I once worked for a group that was active in 7 states working with incarcerated people, their families and loved ones to stop new prison building and win progressive reforms of state prisons. Among our many projects was one aimed at informing ex-offenders of their voting rights in those states where voting rights are restored post-release or post-parole.

In order to gauge how widespread the mistaken belief that those with past felony convictions always lose their voting rights is, we worked with a local group in Montana to survey elections and prison officials and elected representatives about the law. What we learned shocked us. Many, in some case most, were certain that those with past felony convictions could not vote or just didn’t know one way or another. This became the basis of a campaign to force Montana to conducted training and education of officials and to include a review of voting rights at the point when formerly incarcerated people are released to the community.

With that in mind, and a bit late in the year, here is a resource that folks may find useful. Ex-offenders can often vote. Even in conservative states like Wyoming, a contortionist act involving a five year waiting period and an application process will win you back your voting rights.

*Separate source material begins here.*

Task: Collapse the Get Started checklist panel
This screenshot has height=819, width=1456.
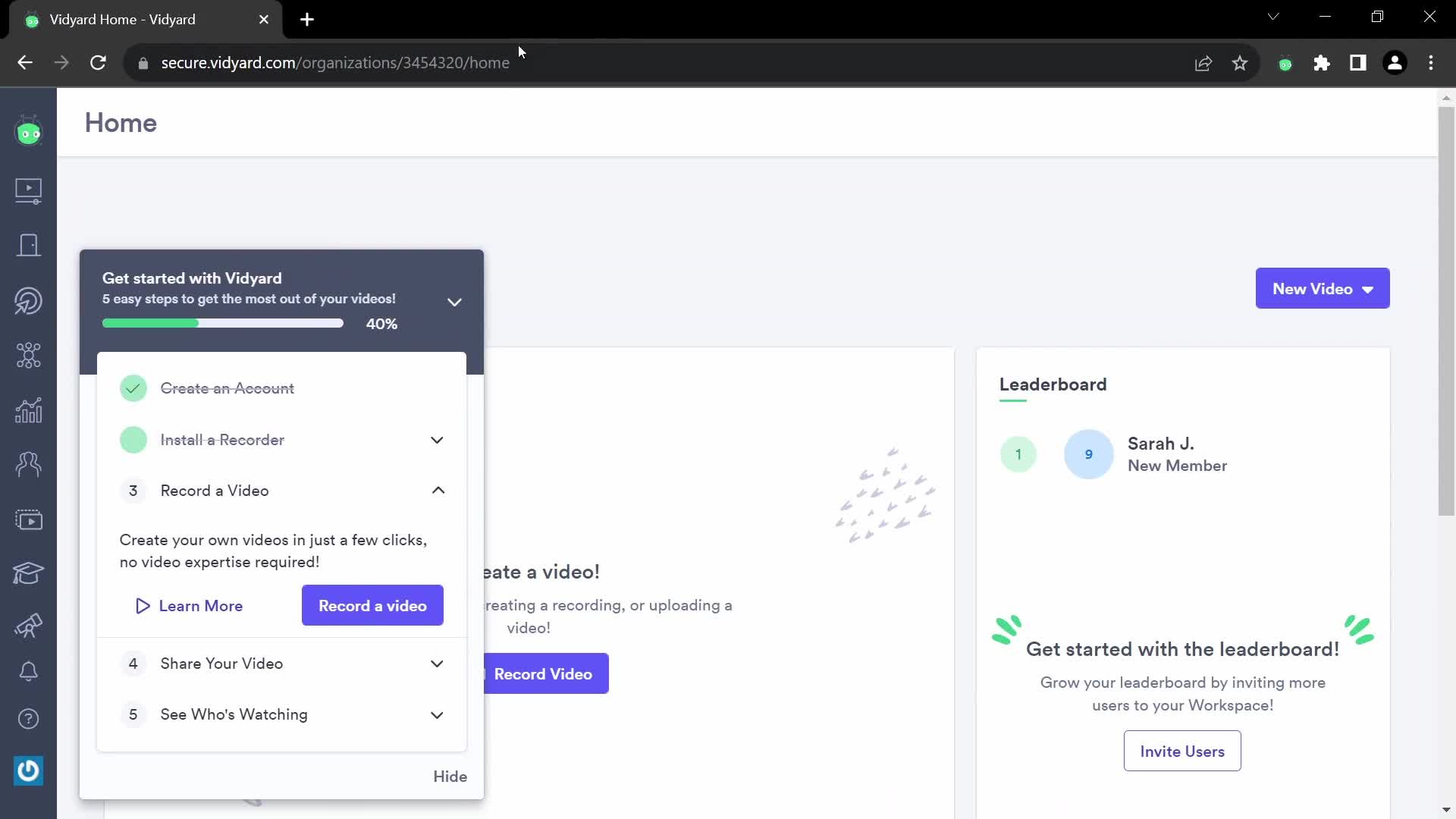Action: tap(454, 300)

It’s a struggle, but consider this: when the reform in the law that made the return of voting rights a possibility earlier this century, 28% of black men in Wyoming had permanently lost their voting rights.

Perhaps more useful to some is the fact that in Vermont and Maine, those who are incarcerated never lose their voting rights and can vote absentee while in prison.  And in New Hampshire, where you can register up to election day, and North Dakota where no registration is necessary, those with past convictions can vote. Even if they attempt to turn you away, don’t let them. Many elections officials don’t know the law. You have a chance to educate them.

While the problem of disenfranchisement of those with past convictions continues to be a crisis of democracy in this country, where those with past convictions can vote we should do whatever we can to make sure everyone understands their rights, from the voter to the elections officials to those making the laws.

Read This Book!

7 May

Today is my birthday. The passage of time has me reflecting a lot on the years behind me, especially as I’m looking down the barrel of 50.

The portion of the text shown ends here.